Once you find you’re able to do this, I’d encourage you to seek out challenging information about the hurts that are all too present in our world. I mentioned the film Just Mercy, and I’d encourage you to watch it. Check out the resources I’ve put up on the church web page about systemic racism. I don’t expect you to agree with everything you see there—just take it in, and keep checking in on your fear response. Beware of anger too—sometimes fear can masquerade as anger, but don’t be fooled. Check your body. Ask yourself where the threat is, and if it’s not in the room with you, take a deep breath and see if you can reset.

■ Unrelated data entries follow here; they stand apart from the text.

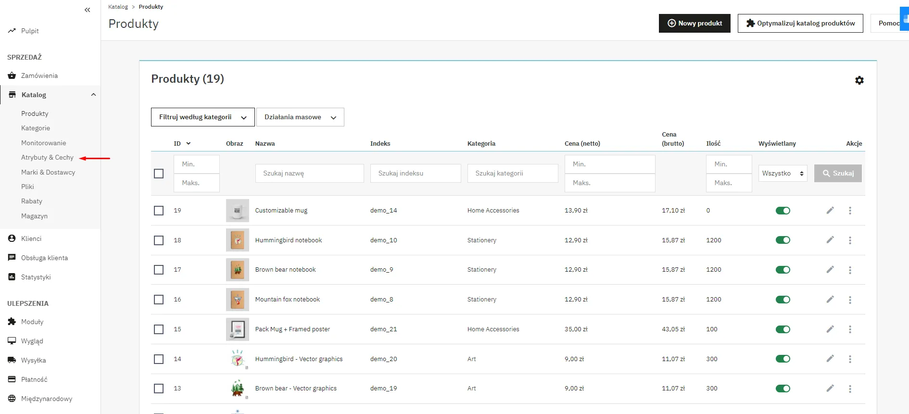
Task: Collapse the sidebar with double chevron icon
Action: pyautogui.click(x=87, y=10)
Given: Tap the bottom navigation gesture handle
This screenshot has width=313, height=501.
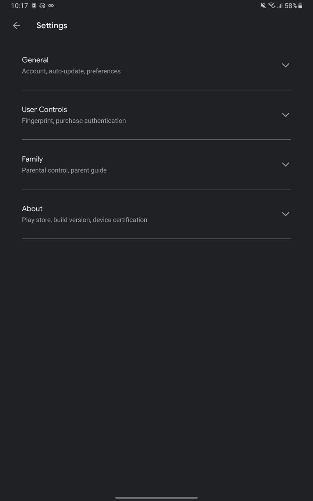Looking at the screenshot, I should (x=157, y=497).
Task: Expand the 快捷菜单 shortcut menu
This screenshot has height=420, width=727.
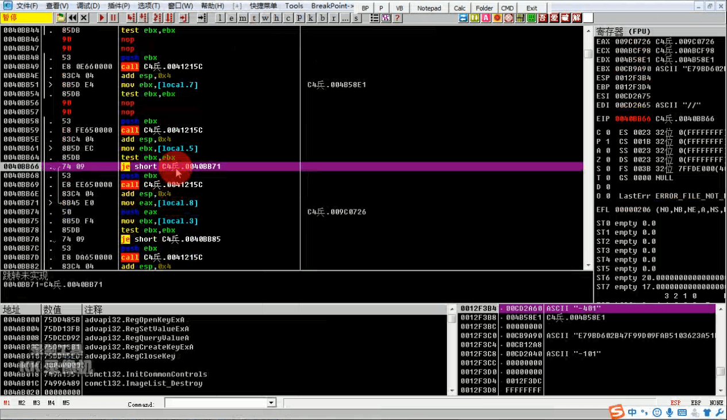Action: [x=263, y=6]
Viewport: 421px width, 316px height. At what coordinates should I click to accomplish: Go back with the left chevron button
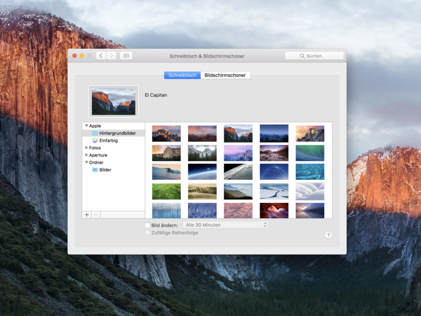click(101, 56)
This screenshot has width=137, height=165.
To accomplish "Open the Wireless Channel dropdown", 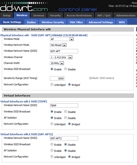I will pyautogui.click(x=61, y=57).
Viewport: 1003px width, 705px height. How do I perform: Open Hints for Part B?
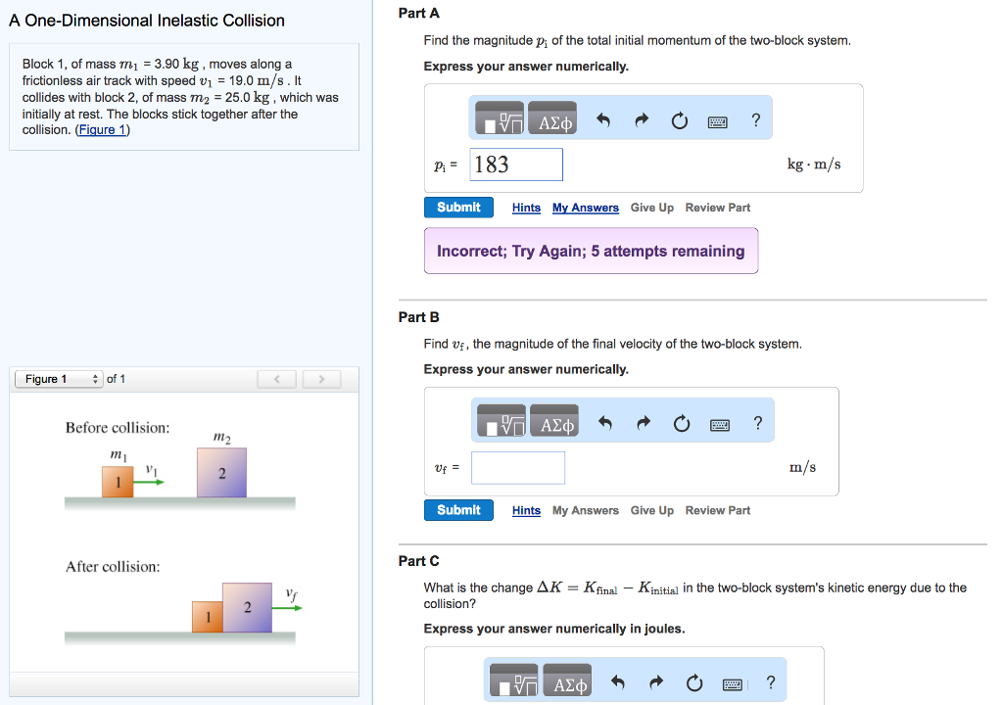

What I’m hoping is that as we all learn more about systemic racism and our relationship with it, we’ll be equipped to be Christ’s apostles, healing the hurts that are crying out right now.
“Whoever loses their life for my sake will find it,” says Jesus. There is peace and power in the life he offers us, a life that can endure fear and conflict, a life that begins now and stretches out to all eternity, a life held in the strong and loving hands of a God who numbers even the hairs of our heads. Jesus wants us to be clear-eyed about the dangers and sacrifices ahead, but also about the promise of what awaits us. “Do not be afraid,” Jesus says. “You are precious, you are my own beloved. Take up your cross, follow, and live.” Amen.